SHORT PROBLEM 1 → Echo word for word the portion of the passage on the futuristic roguelike starting with "I'm currently designing" and going on through "separating these disciplines?)".

GIVEN TEXT →
■ ■ ■ ■ ■ ■ ■
I'm currently designing a roguelike that aims to capture the high fantasy gameplay concepts and present them in a very different setting. This futuristic setting stars a world that is populated not by dragons and magic, but by machines and technology. Some concepts I've already envisioned in this new setting are:

  • Mythical creatures such as dragons, giants, and other assorted monsters are now represented by a network of sentient, biomechanical entities
  • Different humanoid races like orcs and elves are "modern" humans with biomechanical or mutant characteristics
  • Magic is replaced with electromagnetic, nanotechnic, or chemical weapons and tools (possibly separating these disciplines?)
  • Undead creatures are machines or cyborgs controlled by a necromancer, or hacker
  • Potions are very similar, instead being injected rather than ingested
  • Dungeons are abandoned underground facilities (including actual prisons)
■ ■ ■ ■ ■ ■ ■
EXERCISE DATA →
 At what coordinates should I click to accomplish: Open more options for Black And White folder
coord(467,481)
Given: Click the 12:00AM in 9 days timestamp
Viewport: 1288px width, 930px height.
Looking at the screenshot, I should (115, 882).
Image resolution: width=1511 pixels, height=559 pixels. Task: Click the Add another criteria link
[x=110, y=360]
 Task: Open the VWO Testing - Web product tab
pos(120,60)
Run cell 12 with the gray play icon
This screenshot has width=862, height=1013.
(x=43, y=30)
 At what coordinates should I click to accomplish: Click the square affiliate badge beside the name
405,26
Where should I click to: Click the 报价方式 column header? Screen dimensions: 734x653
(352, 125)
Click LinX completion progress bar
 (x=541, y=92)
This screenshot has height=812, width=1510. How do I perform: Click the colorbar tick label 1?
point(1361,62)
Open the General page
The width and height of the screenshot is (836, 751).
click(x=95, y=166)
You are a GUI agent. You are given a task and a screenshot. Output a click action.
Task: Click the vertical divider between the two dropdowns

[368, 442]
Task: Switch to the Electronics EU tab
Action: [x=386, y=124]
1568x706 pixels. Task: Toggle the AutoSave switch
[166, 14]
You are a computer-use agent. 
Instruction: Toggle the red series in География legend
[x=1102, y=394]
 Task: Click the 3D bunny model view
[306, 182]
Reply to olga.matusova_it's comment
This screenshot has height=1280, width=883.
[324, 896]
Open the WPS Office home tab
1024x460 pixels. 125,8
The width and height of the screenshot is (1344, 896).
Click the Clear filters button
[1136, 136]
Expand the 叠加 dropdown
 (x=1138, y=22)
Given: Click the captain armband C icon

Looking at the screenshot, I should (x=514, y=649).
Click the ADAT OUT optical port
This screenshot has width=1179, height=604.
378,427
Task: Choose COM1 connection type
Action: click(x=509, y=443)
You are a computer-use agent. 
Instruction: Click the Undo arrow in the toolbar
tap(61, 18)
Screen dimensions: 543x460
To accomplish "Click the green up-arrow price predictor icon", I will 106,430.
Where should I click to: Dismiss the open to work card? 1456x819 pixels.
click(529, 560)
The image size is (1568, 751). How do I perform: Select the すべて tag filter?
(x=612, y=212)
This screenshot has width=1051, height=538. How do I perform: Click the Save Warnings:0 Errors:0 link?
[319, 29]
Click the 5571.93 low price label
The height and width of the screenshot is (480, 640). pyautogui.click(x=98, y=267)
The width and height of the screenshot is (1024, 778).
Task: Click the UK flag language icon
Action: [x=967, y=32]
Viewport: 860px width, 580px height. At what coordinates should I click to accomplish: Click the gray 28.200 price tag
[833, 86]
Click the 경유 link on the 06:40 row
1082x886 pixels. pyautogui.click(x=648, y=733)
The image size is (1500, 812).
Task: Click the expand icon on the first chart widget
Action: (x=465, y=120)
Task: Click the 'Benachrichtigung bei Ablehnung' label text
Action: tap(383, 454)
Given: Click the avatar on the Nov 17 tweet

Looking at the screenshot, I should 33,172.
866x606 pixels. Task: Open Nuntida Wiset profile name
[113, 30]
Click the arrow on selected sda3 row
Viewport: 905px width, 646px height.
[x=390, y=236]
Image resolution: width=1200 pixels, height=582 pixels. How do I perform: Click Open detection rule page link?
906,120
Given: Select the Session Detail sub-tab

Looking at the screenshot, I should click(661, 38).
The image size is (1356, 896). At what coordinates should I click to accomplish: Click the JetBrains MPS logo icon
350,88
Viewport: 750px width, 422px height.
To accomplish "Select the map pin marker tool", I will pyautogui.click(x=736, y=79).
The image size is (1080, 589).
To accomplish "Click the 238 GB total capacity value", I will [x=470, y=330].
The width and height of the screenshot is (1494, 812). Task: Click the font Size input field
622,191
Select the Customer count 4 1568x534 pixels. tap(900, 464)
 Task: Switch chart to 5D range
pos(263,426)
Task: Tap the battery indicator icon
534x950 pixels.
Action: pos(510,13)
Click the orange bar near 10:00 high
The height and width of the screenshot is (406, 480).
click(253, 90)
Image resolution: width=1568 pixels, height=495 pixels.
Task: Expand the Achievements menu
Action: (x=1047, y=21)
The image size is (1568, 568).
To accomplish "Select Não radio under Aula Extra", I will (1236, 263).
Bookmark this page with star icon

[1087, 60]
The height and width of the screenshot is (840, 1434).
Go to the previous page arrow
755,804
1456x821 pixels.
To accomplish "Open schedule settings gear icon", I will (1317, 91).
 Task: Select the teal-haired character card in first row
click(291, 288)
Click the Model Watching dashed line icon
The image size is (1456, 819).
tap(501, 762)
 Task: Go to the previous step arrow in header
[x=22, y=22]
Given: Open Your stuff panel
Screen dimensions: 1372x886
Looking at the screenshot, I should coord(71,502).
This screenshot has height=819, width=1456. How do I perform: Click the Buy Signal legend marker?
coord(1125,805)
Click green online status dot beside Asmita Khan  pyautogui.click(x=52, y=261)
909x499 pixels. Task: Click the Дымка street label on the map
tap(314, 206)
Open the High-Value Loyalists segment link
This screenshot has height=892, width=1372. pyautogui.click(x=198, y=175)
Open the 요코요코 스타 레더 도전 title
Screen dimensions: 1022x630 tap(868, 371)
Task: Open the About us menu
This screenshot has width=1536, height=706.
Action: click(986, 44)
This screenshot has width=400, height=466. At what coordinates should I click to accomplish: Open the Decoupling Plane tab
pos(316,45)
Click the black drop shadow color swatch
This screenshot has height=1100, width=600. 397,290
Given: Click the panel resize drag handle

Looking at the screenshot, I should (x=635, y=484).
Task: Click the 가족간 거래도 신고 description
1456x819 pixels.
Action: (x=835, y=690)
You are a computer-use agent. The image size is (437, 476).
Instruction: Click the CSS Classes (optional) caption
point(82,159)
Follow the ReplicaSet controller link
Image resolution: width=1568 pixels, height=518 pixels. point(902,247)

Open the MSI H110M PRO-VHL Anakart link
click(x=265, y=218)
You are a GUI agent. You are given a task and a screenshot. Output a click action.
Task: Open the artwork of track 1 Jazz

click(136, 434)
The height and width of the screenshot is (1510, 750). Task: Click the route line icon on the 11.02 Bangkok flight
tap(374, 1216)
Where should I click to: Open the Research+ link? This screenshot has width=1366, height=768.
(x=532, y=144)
■ ■ ■ ■ ■ ■ ■
SHORT PROBLEM 2 → Duplicate exactly the lines of the records starting with the line with "The image size is (1568, 568)." and going on through the line with "Screen dimensions: 1022x630 tap(868, 371)", both lines included.

WORKED ANSWER 1 →
I'm currently designing a roguelike that aims to capture the high fantasy gameplay concepts and present them in a very different setting. This futuristic setting stars a world that is populated not by dragons and magic, but by machines and technology. Some concepts I've already envisioned in this new setting are:

  • Mythical creatures such as dragons, giants, and other assorted monsters are now represented by a network of sentient, biomechanical entities
  • Different humanoid races like orcs and elves are "modern" humans with biomechanical or mutant characteristics
  • Magic is replaced with electromagnetic, nanotechnic, or chemical weapons and tools (possibly separating these disciplines?)

WORKED ANSWER 2 →
The image size is (1568, 568).
To accomplish "Select Não radio under Aula Extra", I will (1236, 263).
Bookmark this page with star icon

[1087, 60]
The height and width of the screenshot is (840, 1434).
Go to the previous page arrow
755,804
1456x821 pixels.
To accomplish "Open schedule settings gear icon", I will (1317, 91).
 Task: Select the teal-haired character card in first row
click(291, 288)
Click the Model Watching dashed line icon
The image size is (1456, 819).
tap(501, 762)
 Task: Go to the previous step arrow in header
[x=22, y=22]
Given: Open Your stuff panel
Screen dimensions: 1372x886
Looking at the screenshot, I should coord(71,502).
This screenshot has height=819, width=1456. How do I perform: Click the Buy Signal legend marker?
coord(1125,805)
Click green online status dot beside Asmita Khan  pyautogui.click(x=52, y=261)
909x499 pixels. Task: Click the Дымка street label on the map
tap(314, 206)
Open the High-Value Loyalists segment link
This screenshot has height=892, width=1372. pyautogui.click(x=198, y=175)
Open the 요코요코 스타 레더 도전 title
Screen dimensions: 1022x630 tap(868, 371)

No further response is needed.